[Opening Data records section]
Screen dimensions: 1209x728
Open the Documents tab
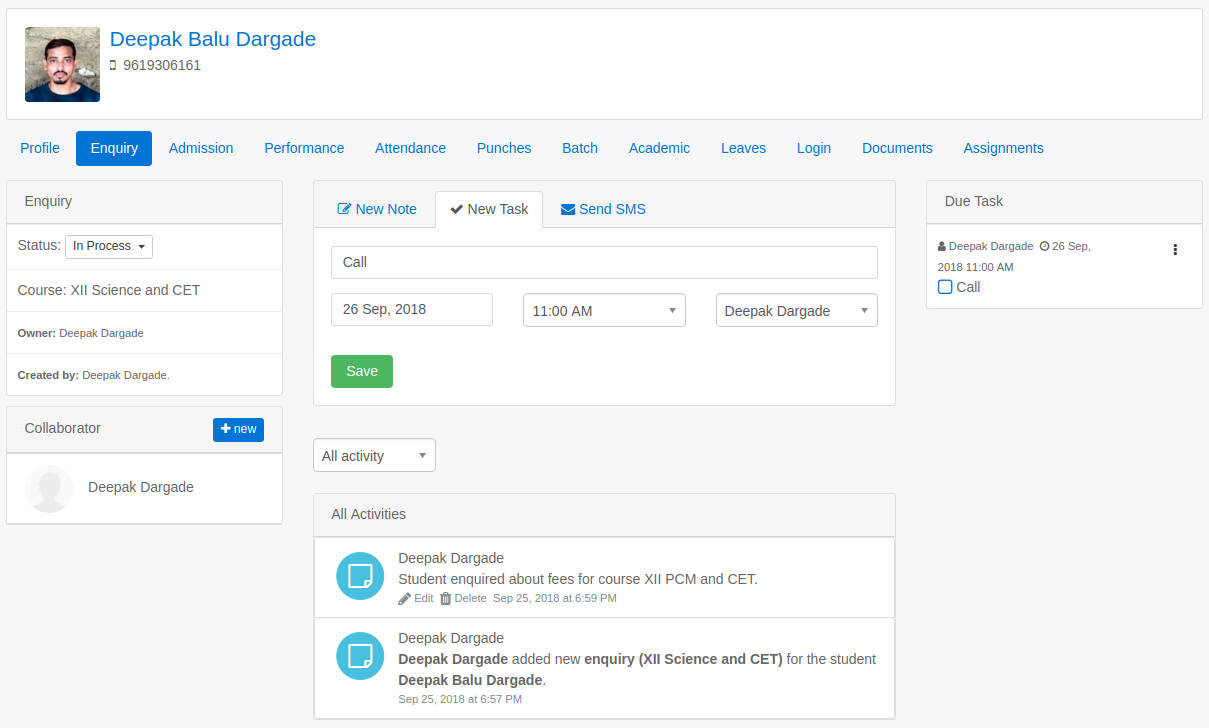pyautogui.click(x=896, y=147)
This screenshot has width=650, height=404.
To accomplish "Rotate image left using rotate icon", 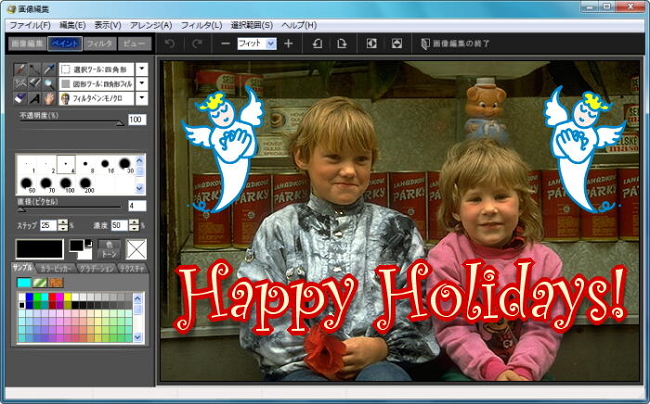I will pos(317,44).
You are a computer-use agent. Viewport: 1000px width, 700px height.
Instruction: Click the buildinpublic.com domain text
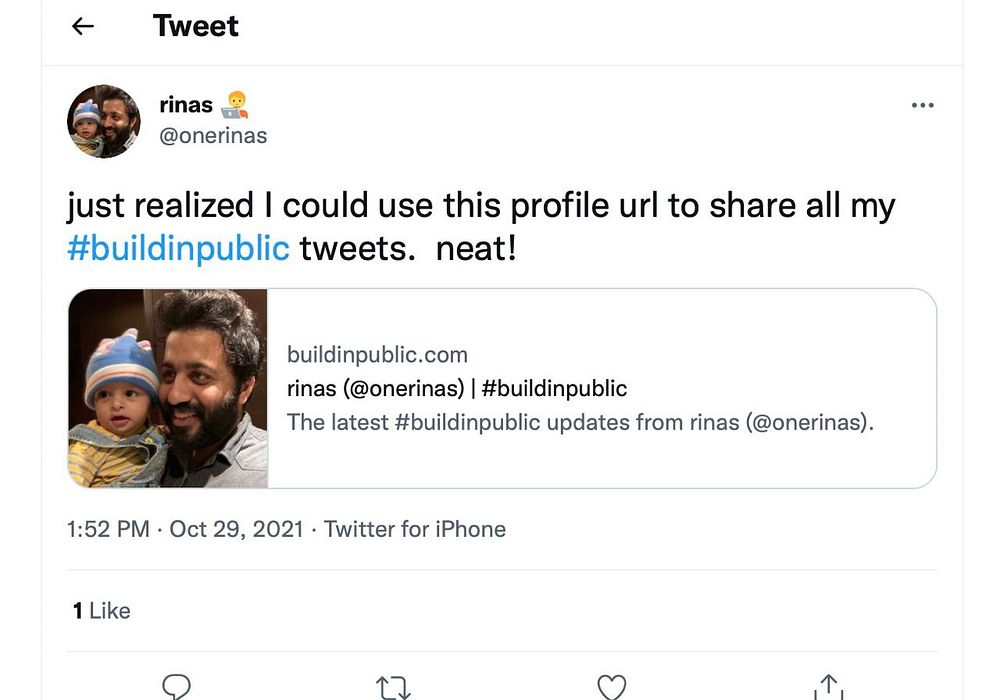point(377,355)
[Closing Data records section]
Filter this listing and copy only the lines holding the word "height".

→ Response area:
This screenshot has width=650, height=404.
You are a computer-use agent. Viewport: 1000px width, 700px height.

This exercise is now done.